🤖 AI Summary
High-dimensional sparsity in typological feature datasets (e.g., URIEL+) severely impairs the effectiveness of language distance metrics, especially for low-resource languages.
Method: We propose an interpretable, compact language representation framework that jointly optimizes feature selection, missing-value imputation, and dimensionality reduction—preserving typological validity while drastically compressing the feature space.
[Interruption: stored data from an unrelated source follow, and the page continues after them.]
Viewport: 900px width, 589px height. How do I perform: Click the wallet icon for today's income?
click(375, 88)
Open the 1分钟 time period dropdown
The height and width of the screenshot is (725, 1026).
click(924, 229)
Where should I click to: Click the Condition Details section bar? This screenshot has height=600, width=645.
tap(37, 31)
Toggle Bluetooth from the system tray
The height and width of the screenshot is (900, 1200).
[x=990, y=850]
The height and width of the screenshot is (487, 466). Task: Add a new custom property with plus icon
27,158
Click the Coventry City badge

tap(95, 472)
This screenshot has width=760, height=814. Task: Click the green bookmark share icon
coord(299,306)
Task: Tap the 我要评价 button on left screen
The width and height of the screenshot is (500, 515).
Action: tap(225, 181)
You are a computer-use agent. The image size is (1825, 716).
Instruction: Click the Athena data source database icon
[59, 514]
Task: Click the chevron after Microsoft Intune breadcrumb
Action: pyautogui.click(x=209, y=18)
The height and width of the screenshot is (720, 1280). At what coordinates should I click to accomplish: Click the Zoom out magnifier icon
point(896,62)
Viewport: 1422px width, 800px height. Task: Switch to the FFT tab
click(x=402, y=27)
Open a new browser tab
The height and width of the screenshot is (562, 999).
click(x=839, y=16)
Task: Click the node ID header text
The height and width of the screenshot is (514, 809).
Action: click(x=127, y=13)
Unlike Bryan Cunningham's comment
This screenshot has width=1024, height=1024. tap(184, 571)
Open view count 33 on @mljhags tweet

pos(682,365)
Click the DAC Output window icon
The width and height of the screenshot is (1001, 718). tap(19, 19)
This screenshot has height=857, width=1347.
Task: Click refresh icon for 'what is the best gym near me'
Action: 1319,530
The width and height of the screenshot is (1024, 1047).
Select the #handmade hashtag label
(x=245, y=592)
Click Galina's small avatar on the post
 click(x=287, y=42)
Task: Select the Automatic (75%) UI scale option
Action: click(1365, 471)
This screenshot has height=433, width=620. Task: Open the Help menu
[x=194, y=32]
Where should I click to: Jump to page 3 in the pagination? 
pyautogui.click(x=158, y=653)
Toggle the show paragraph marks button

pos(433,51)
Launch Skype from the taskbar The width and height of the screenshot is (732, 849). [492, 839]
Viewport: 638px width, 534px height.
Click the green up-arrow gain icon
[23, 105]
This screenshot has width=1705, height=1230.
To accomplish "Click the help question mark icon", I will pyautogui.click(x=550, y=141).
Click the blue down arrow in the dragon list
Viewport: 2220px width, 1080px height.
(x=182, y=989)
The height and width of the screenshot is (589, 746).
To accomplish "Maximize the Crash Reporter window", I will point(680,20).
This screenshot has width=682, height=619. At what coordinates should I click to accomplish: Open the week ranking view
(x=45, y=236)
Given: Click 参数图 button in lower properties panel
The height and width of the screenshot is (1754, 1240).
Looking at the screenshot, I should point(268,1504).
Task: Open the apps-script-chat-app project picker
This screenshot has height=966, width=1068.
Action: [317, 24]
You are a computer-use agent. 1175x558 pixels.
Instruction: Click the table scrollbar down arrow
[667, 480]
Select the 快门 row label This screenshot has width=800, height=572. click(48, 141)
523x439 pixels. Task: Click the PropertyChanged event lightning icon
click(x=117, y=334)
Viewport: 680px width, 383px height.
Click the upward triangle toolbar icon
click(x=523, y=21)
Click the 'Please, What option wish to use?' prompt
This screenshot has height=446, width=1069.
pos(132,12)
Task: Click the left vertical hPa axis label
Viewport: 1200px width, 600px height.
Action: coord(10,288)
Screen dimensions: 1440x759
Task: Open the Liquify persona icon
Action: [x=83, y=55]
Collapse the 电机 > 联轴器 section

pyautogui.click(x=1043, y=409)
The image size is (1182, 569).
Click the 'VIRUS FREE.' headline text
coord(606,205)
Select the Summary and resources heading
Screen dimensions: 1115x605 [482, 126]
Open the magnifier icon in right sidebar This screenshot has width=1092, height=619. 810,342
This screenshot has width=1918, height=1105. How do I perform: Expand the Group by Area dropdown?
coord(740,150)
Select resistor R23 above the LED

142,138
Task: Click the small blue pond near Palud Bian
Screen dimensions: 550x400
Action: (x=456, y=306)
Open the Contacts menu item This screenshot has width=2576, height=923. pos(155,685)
Contribution/Results: Contrary to the conventional assumption that higher dimensionality implies richer information, we empirically demonstrate that smaller, carefully selected feature subsets yield more discriminative and robust language distance estimates. Experimental results show that our compact representations significantly outperform the original high-dimensional features in both language distance alignment and downstream multilingual NLP tasks—including cross-lingual transfer and zero-shot parsing—achieving consistent gains in accuracy while enhancing interpretability and computational efficiency.
📝 Abstract
Linguistic feature datasets such as URIEL+ are valuable for modelling cross-lingual relationships, but their high dimensionality and sparsity, especially for low-resource languages, limit the effectiveness of distance metrics. We propose a pipeline to optimize the URIEL+ typological feature space by combining feature selection and imputation, producing compact yet interpretable typological representations. We evaluate these feature subsets on linguistic distance alignment and downstream tasks, demonstrating that reduced-size representations of language typology can yield more informative distance metrics and improve performance in multilingual NLP applications.